- Given problem: Swap "GUI agent" for "desktop agent" wherever it occurs in the entries below, and reproduce every entry with nothing else changed.

- The records:
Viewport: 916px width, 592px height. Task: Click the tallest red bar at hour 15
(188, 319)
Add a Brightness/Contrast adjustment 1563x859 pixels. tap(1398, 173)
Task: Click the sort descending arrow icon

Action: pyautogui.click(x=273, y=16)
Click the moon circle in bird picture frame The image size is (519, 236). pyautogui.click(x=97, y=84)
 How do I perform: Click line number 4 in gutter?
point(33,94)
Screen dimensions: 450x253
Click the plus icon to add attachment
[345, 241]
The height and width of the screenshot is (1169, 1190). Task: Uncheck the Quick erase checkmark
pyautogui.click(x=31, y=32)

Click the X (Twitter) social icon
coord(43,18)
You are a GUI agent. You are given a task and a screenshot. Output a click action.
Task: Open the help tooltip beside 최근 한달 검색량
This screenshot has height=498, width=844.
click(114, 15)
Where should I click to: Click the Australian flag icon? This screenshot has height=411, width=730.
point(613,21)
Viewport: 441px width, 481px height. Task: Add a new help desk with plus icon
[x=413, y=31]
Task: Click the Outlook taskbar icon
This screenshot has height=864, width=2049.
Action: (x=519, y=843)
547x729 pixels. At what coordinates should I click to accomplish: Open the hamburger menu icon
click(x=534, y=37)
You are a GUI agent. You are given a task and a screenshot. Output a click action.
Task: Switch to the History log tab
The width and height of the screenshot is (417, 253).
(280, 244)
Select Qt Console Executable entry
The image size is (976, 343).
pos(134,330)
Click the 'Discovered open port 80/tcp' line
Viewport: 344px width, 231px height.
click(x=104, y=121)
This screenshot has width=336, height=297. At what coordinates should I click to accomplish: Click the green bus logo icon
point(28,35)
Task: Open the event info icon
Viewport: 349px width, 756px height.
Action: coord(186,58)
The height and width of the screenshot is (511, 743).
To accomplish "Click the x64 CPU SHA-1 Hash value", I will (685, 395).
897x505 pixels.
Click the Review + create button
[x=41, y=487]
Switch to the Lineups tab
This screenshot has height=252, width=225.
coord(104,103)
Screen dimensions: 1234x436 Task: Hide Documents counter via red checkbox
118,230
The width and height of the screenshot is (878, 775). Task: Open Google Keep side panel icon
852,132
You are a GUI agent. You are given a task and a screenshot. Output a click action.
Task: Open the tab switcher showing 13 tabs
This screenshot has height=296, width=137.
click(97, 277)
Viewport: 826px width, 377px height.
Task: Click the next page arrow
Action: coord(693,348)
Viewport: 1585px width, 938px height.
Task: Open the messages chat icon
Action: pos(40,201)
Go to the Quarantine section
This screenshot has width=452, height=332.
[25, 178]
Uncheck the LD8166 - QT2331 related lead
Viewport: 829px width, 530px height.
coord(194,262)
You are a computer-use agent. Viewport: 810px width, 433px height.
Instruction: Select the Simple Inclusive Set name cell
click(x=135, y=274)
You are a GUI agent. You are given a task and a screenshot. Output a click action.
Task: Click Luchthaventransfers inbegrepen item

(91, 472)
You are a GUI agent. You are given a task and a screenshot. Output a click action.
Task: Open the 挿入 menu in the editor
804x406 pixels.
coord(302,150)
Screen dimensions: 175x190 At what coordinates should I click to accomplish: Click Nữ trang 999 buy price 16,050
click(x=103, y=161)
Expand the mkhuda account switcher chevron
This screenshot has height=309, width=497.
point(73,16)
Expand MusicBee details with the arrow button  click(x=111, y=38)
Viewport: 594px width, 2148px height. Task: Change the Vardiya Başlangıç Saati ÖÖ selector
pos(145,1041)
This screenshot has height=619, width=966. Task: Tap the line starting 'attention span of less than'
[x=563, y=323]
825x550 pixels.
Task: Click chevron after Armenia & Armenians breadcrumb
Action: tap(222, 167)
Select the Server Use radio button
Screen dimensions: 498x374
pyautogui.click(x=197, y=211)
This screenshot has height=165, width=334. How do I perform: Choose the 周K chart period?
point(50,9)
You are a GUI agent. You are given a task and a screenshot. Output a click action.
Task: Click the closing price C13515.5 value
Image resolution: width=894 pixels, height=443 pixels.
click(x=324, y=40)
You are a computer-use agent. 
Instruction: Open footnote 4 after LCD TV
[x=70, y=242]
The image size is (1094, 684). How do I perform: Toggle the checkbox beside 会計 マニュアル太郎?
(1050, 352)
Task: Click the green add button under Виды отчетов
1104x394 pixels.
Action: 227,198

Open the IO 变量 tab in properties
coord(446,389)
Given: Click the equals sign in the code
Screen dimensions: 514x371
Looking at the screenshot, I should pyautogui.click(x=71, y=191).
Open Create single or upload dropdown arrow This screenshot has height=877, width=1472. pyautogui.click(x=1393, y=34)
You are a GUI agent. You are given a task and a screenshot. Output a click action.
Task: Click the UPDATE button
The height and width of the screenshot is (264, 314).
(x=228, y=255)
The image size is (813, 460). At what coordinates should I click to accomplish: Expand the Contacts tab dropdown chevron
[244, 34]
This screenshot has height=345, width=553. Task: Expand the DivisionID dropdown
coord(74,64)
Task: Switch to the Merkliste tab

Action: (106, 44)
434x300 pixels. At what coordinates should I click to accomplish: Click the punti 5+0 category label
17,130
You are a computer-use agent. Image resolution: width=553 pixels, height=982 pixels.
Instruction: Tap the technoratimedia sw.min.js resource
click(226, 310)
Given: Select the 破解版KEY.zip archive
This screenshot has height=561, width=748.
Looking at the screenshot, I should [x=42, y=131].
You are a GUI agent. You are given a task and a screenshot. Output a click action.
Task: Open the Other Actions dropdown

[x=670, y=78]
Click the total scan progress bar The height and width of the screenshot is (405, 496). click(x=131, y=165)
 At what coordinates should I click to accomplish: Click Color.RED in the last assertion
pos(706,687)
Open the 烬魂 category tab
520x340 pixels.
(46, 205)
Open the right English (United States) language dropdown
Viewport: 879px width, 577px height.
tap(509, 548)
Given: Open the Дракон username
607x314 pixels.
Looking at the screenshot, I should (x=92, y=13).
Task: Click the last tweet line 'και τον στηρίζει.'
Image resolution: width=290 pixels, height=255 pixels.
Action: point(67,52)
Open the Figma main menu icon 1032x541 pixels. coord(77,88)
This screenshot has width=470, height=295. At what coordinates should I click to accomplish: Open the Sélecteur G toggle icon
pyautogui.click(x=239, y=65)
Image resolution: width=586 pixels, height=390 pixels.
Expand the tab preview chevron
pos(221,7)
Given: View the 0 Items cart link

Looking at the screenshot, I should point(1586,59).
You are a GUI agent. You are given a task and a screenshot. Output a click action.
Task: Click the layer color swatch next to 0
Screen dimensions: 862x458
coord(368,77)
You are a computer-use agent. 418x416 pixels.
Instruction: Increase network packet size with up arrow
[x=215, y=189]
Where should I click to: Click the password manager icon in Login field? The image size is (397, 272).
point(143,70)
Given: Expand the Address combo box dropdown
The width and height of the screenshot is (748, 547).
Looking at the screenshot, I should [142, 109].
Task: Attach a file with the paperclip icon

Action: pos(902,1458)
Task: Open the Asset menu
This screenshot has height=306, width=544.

- Task response:
Viewport: 916px width, 592px height. Task: Click the tallest red bar at hour 15
(188, 319)
Add a Brightness/Contrast adjustment 1563x859 pixels. tap(1398, 173)
Task: Click the sort descending arrow icon

Action: pyautogui.click(x=273, y=16)
Click the moon circle in bird picture frame The image size is (519, 236). pyautogui.click(x=97, y=84)
 How do I perform: Click line number 4 in gutter?
point(33,94)
Screen dimensions: 450x253
Click the plus icon to add attachment
[345, 241]
The height and width of the screenshot is (1169, 1190). Task: Uncheck the Quick erase checkmark
pyautogui.click(x=31, y=32)

Click the X (Twitter) social icon
coord(43,18)
You are a desktop agent. You are given a task and a screenshot. Output a click action.
Task: Open the help tooltip beside 최근 한달 검색량
This screenshot has height=498, width=844.
click(114, 15)
Where should I click to: Click the Australian flag icon? This screenshot has height=411, width=730.
point(613,21)
Viewport: 441px width, 481px height. Task: Add a new help desk with plus icon
[x=413, y=31]
Task: Click the Outlook taskbar icon
This screenshot has height=864, width=2049.
Action: (x=519, y=843)
547x729 pixels. At what coordinates should I click to accomplish: Open the hamburger menu icon
click(x=534, y=37)
You are a desktop agent. You are given a task and a screenshot. Output a click action.
Task: Switch to the History log tab
The width and height of the screenshot is (417, 253).
(280, 244)
Select Qt Console Executable entry
The image size is (976, 343).
pos(134,330)
Click the 'Discovered open port 80/tcp' line
Viewport: 344px width, 231px height.
click(x=104, y=121)
This screenshot has width=336, height=297. At what coordinates should I click to accomplish: Click the green bus logo icon
point(28,35)
Task: Open the event info icon
Viewport: 349px width, 756px height.
Action: coord(186,58)
The height and width of the screenshot is (511, 743).
To accomplish "Click the x64 CPU SHA-1 Hash value", I will (685, 395).
897x505 pixels.
Click the Review + create button
[x=41, y=487]
Switch to the Lineups tab
This screenshot has height=252, width=225.
coord(104,103)
Screen dimensions: 1234x436 Task: Hide Documents counter via red checkbox
118,230
The width and height of the screenshot is (878, 775). Task: Open Google Keep side panel icon
852,132
You are a desktop agent. You are given a task and a screenshot. Output a click action.
Task: Open the tab switcher showing 13 tabs
This screenshot has height=296, width=137.
click(97, 277)
Viewport: 826px width, 377px height.
Task: Click the next page arrow
Action: coord(693,348)
Viewport: 1585px width, 938px height.
Task: Open the messages chat icon
Action: pos(40,201)
Go to the Quarantine section
This screenshot has width=452, height=332.
[25, 178]
Uncheck the LD8166 - QT2331 related lead
Viewport: 829px width, 530px height.
coord(194,262)
You are a computer-use agent. Viewport: 810px width, 433px height.
Instruction: Select the Simple Inclusive Set name cell
click(x=135, y=274)
You are a desktop agent. You are given a task and a screenshot. Output a click action.
Task: Click Luchthaventransfers inbegrepen item

(91, 472)
You are a desktop agent. You are given a task and a screenshot. Output a click action.
Task: Open the 挿入 menu in the editor
804x406 pixels.
coord(302,150)
Screen dimensions: 175x190 At what coordinates should I click to accomplish: Click Nữ trang 999 buy price 16,050
click(x=103, y=161)
Expand the mkhuda account switcher chevron
This screenshot has height=309, width=497.
point(73,16)
Expand MusicBee details with the arrow button  click(x=111, y=38)
Viewport: 594px width, 2148px height. Task: Change the Vardiya Başlangıç Saati ÖÖ selector
pos(145,1041)
This screenshot has height=619, width=966. Task: Tap the line starting 'attention span of less than'
[x=563, y=323]
825x550 pixels.
Task: Click chevron after Armenia & Armenians breadcrumb
Action: tap(222, 167)
Select the Server Use radio button
Screen dimensions: 498x374
pyautogui.click(x=197, y=211)
This screenshot has height=165, width=334. How do I perform: Choose the 周K chart period?
point(50,9)
You are a desktop agent. You are given a task and a screenshot. Output a click action.
Task: Click the closing price C13515.5 value
Image resolution: width=894 pixels, height=443 pixels.
click(x=324, y=40)
You are a computer-use agent. 
Instruction: Open footnote 4 after LCD TV
[x=70, y=242]
The image size is (1094, 684). How do I perform: Toggle the checkbox beside 会計 マニュアル太郎?
(1050, 352)
Task: Click the green add button under Виды отчетов
1104x394 pixels.
Action: 227,198

Open the IO 变量 tab in properties
coord(446,389)
Given: Click the equals sign in the code
Screen dimensions: 514x371
Looking at the screenshot, I should pyautogui.click(x=71, y=191).
Open Create single or upload dropdown arrow This screenshot has height=877, width=1472. pyautogui.click(x=1393, y=34)
You are a desktop agent. You are given a task and a screenshot. Output a click action.
Task: Click the UPDATE button
The height and width of the screenshot is (264, 314).
(x=228, y=255)
The image size is (813, 460). At what coordinates should I click to accomplish: Expand the Contacts tab dropdown chevron
[244, 34]
This screenshot has height=345, width=553. Task: Expand the DivisionID dropdown
coord(74,64)
Task: Switch to the Merkliste tab

Action: (106, 44)
434x300 pixels. At what coordinates should I click to accomplish: Click the punti 5+0 category label
17,130
You are a computer-use agent. Image resolution: width=553 pixels, height=982 pixels.
Instruction: Tap the technoratimedia sw.min.js resource
click(226, 310)
Given: Select the 破解版KEY.zip archive
This screenshot has height=561, width=748.
Looking at the screenshot, I should [x=42, y=131].
You are a desktop agent. You are given a task and a screenshot. Output a click action.
Task: Open the Other Actions dropdown

[x=670, y=78]
Click the total scan progress bar The height and width of the screenshot is (405, 496). click(x=131, y=165)
 At what coordinates should I click to accomplish: Click Color.RED in the last assertion
pos(706,687)
Open the 烬魂 category tab
520x340 pixels.
(46, 205)
Open the right English (United States) language dropdown
Viewport: 879px width, 577px height.
tap(509, 548)
Given: Open the Дракон username
607x314 pixels.
Looking at the screenshot, I should (x=92, y=13).
Task: Click the last tweet line 'και τον στηρίζει.'
Image resolution: width=290 pixels, height=255 pixels.
Action: point(67,52)
Open the Figma main menu icon 1032x541 pixels. coord(77,88)
This screenshot has width=470, height=295. At what coordinates should I click to accomplish: Open the Sélecteur G toggle icon
pyautogui.click(x=239, y=65)
Image resolution: width=586 pixels, height=390 pixels.
Expand the tab preview chevron
pos(221,7)
Given: View the 0 Items cart link

Looking at the screenshot, I should point(1586,59).
You are a desktop agent. You are given a task and a screenshot. Output a click action.
Task: Click the layer color swatch next to 0
Screen dimensions: 862x458
coord(368,77)
You are a computer-use agent. 418x416 pixels.
Instruction: Increase network packet size with up arrow
[x=215, y=189]
Where should I click to: Click the password manager icon in Login field? The image size is (397, 272).
point(143,70)
Given: Expand the Address combo box dropdown
The width and height of the screenshot is (748, 547).
Looking at the screenshot, I should [142, 109].
Task: Attach a file with the paperclip icon

Action: pos(902,1458)
Task: Open the Asset menu
This screenshot has height=306, width=544.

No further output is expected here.